Jesus’ victory over sin, the world and the devil on the cross is complete. That final battle pictured in Revelation 19 is one last act of defiance by an already beaten enemy.
And so to overcome, means to live daily in a way that reflects Jesus victory over sin and death.
In fact “overcome” in the original language is a participle, it’s an “ing” word, literally it’s “the overcoming person.”
Our overcoming is not a finished action somewhere in the past, it’s an ongoing, continuous action.
The one who overcomes, is not some super-spiritual Christian who does battle with evil, and leaves all the regular everyday Christians in their wake, as they chase off seeking their next great spiritual victory.
The one who overcomes, the one who will eat from the tree of life, is the person who says, my life, is going to be shaped daily, by Christ’s victory over sin and death.
The one who overcomes, the one who gains God, and eternal life, is the person who says I can trust God, and so live faithfully for him, through all the difficult situations I face as a follower of Jesus.
The one who overcomes, the person who gets welcomed into God’s own paradise, is the person who discerns the truth, and clings to the truth, even when everyone around them is chasing off after new and novel teaching.
The man or woman who overcomes, is the one who knows Christ’s love, and so loves just like that.
And so we’re back where we started.
The great hope held out before us,
And God himself.
That is what we want, isn’t it?
If you’re here this morning because you want to find out what Jesus offers you, I imagine this is what you want, isn’t it?
It’s what we as Christian people want for our friends who don’t know Jesus.

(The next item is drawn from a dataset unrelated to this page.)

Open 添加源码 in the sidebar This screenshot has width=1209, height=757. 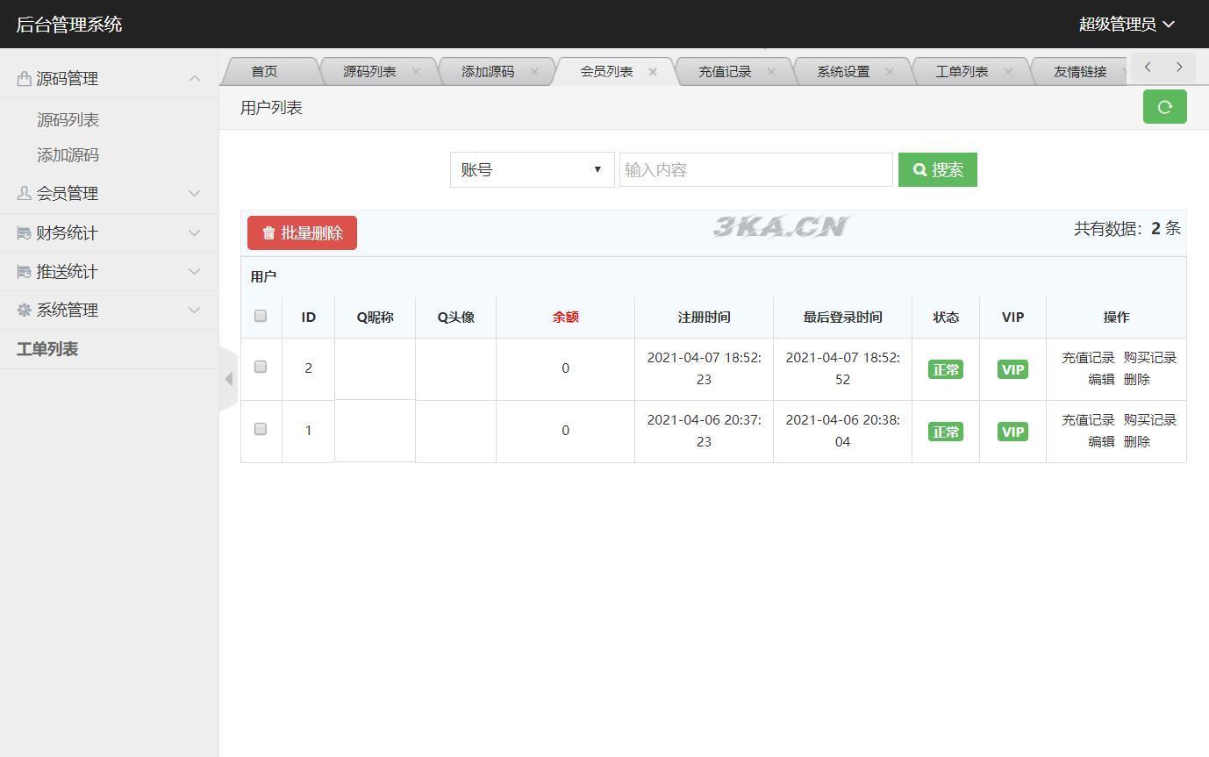68,155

Jesus uses an unusual word for tree. It’s the word usually used in the New Testament to describe the cross of Christ.
See in Ephesus there stood the temple of Artemis, and it was for this temple that Ephesus was famous around the world.
In the temple, was a tree, that supposedly gave you access to the life of God.
But Jesus says, the tree of Artemis isn’t the source of life, the cross of Christ, is the source of life.
The pathway to life with God isn’t through the tree in the temple in Ephesus, but through the life and death and resurrection of Jesus, through the reconciliation with God that he offers through his death in our place.
Here is the promise that God’s original intention for humanity will be restored.
Adam and Eve were driven away from the tree of life, because they rejected God, but the one who overcomes, the person who trusts in Jesus’ victory, and lives that out daily, they’ll be welcomed into God’s “paradise”, that’s the same word as for “garden” , back to God’s beautiful intention.
About 10 years after Jesus sent this letter, one of the first Christian bishops, a man named Ignatius, also wrote a letter to the church in Ephesus.
It turned out some men from Syria had come into that church, and tried to spread false teaching, teaching that wasn’t about Jesus.
And in his letter, Ignatius commended the church in Ephesus, for holding firmly to the message of Jesus as they had been taught, and letting it shape their lives and their love for God and for others, and for letting their first love shine out from their lampstand.
Apparently the Christians in Ephesus had taken seriously Jesus’ words, his encouragement, and his warnings.
My prayer is that we will do exactly the same.